Baptistin arregalou os olhos.
— Duvida? — perguntou Monte Cristo.
E repetiu a Ali as mesmas palavras que acabava de dizer em francês a Baptistin.
Ali ouviu, sorriu, aproximou-se do amo, pôs um joelho no chão e beijou-lhe respeitosamente a mão. Este corolariozinho da lição levou ao cúmulo a estupefação do Sr. Baptistin, o Conde fez sinal a Baptistin para sair e a Ali para segui-lo. Ambos passaram ao gabinete do Conde, onde conversaram demoradamente.
Às cinco horas o Conde tocou três vezes a campainha.
Um toque chamava Ali, dois toques Baptistin, e três toques Bertuccio.
O intendente entrou.
— Os meus cavalos? — perguntou Monte Cristo.
— Estão atrelados à carruagem, Excelência — respondeu Bertuccio — Devo acompanhar o Sr. Conde?
— Não, apenas o cocheiro, Baptistin e Ali.
O Conde desceu e encontrou atrelados à carruagem os cavalos que admirara de manhã na carruagem de Danglars. Ao passar por eles deitou-lhe uma olhadela.
— São lindos, de fato — declarou — E fez bem em comprá-los. Só é pena que tenha sido um bocadinho tarde...
— Excelência — atalhou Bertuccio — Tive muita dificuldade em os conseguir e ficaram muito caros.
— São por isso menos belos? — perguntou o Conde, encolhendo os ombros.
— Se Vossa Excelência está satisfeito, é quanto basta — disse Bertuccio — Aonde vai, Excelência?
— À Rua da Chaussée-d’Antin, a casa do Sr. Barão Danglars.
Esta conversa passava-se no alto da escadaria. Bertuccio deu um passo para descer o primeiro degrau.
— Espere, senhor — disse Monte Cristo, detendo-o — Preciso de um terreno à beira-mar, na Normandia, por exemplo, entre o Havre e Bolonha. Dou-lhe espaço, como vê, conviria que o terreno tivesse um portinho, uma enseadazinha, uma baiazinha, onde pudesse entrar e ficar a minha corveta, que não precisa de mais de quinze pés de água. O navio estará sempre pronto a fazer-se ao mar, a qualquer hora do dia ou da noite que lhe dê ordem para isso. Informe-se junto de todos os tabeliães de uma propriedade nas condições que lhe disse. Quando souber de alguma, ir vê-la, e se lhe agradar, compre-a em seu nome. A corveta deve estar a caminho de Fécamp, não é verdade?

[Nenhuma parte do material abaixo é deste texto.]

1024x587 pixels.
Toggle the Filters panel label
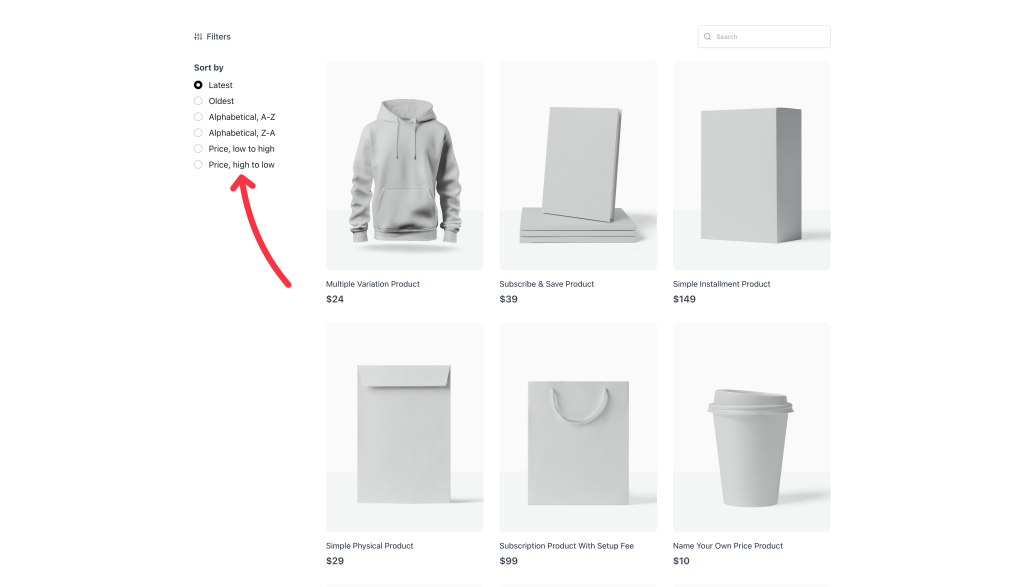218,37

— Vi-a fazer-se ao mar na própria tarde em que saímos de Marselha.
— E o iate?
— O iate tem ordem para permanecer em Martigues.
— Bem, comunique de vez em quando com os dois patrões que os comandam a fim de não adormecerem.
— E quanto ao navio a vapor?
— O que está em Châlons?
— Sim.
— As mesmas ordens que para os dois navios à vela.
— Muito bem!
— Logo que a propriedade esteja comprada, instalarei mudas de cavalos de dez em dez léguas na estrada do Norte e na estrada do Meio-Dia.
— Vossa Excelência pode contar comigo.
O Conde fez um sinal de satisfação, desceu os degraus e entrou na carruagem, a qual, levada pelo trote magnífico da parelha, só parou diante do palácio do banqueiro.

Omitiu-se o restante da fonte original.